*What you need to do*: Count the lines in the items below that contain the string "agent", treating case as significant, and reply with the number alone.

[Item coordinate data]
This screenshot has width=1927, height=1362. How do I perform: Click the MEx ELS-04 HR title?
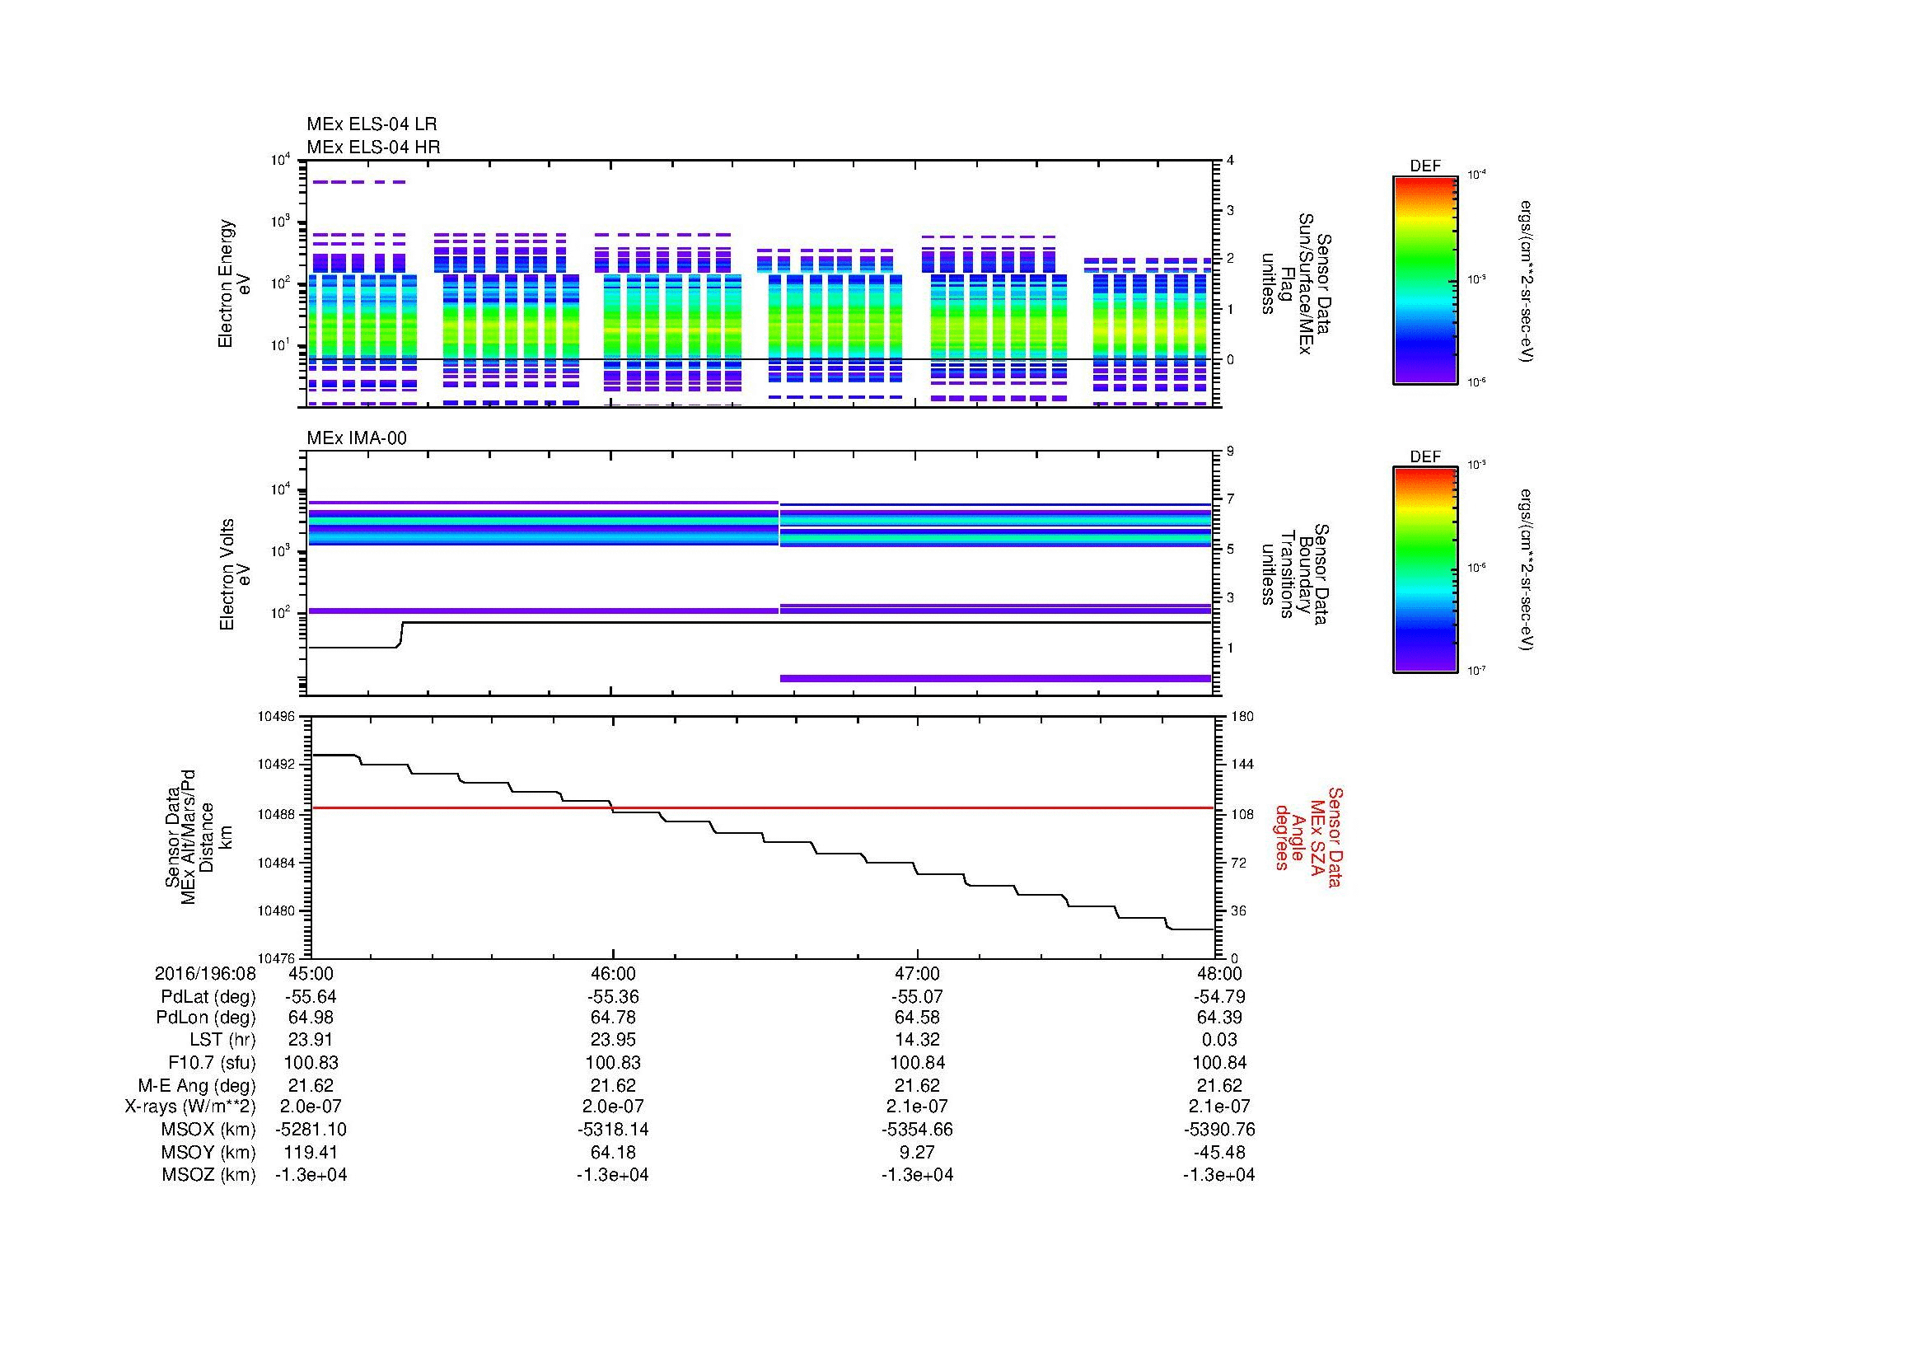tap(373, 147)
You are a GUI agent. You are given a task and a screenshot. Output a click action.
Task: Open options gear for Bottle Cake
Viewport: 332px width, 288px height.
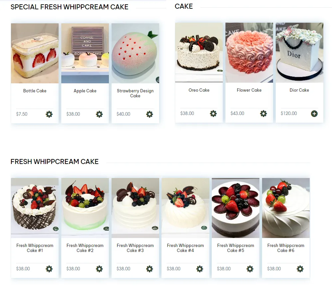click(49, 114)
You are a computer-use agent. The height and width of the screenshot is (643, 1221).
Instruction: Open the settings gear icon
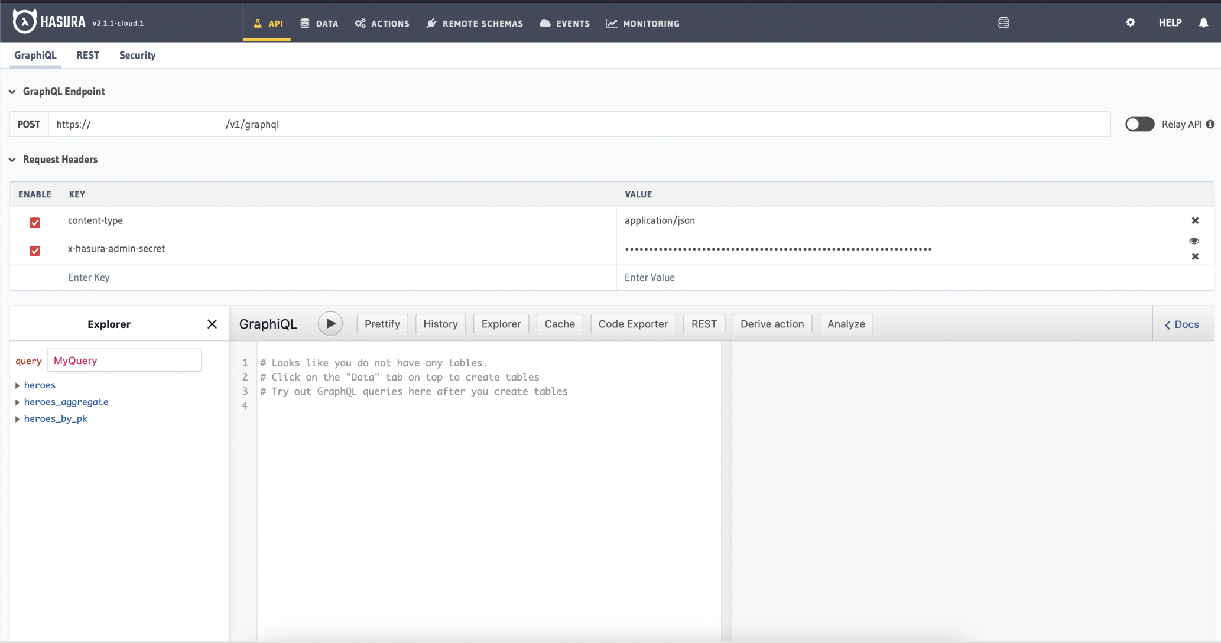pos(1130,22)
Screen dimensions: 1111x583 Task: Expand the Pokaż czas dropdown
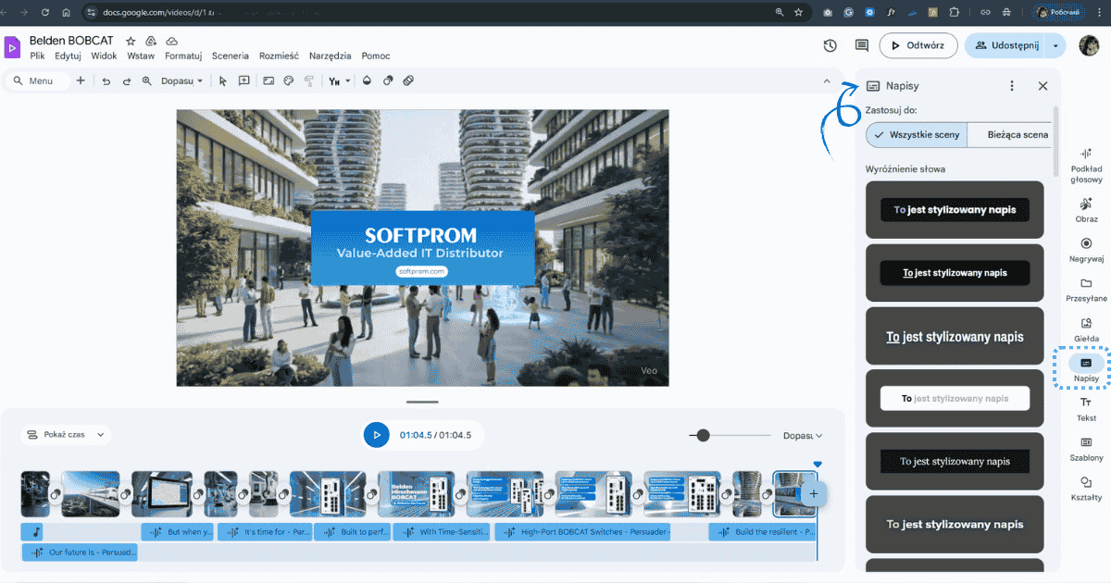click(64, 434)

*Task answer*: 2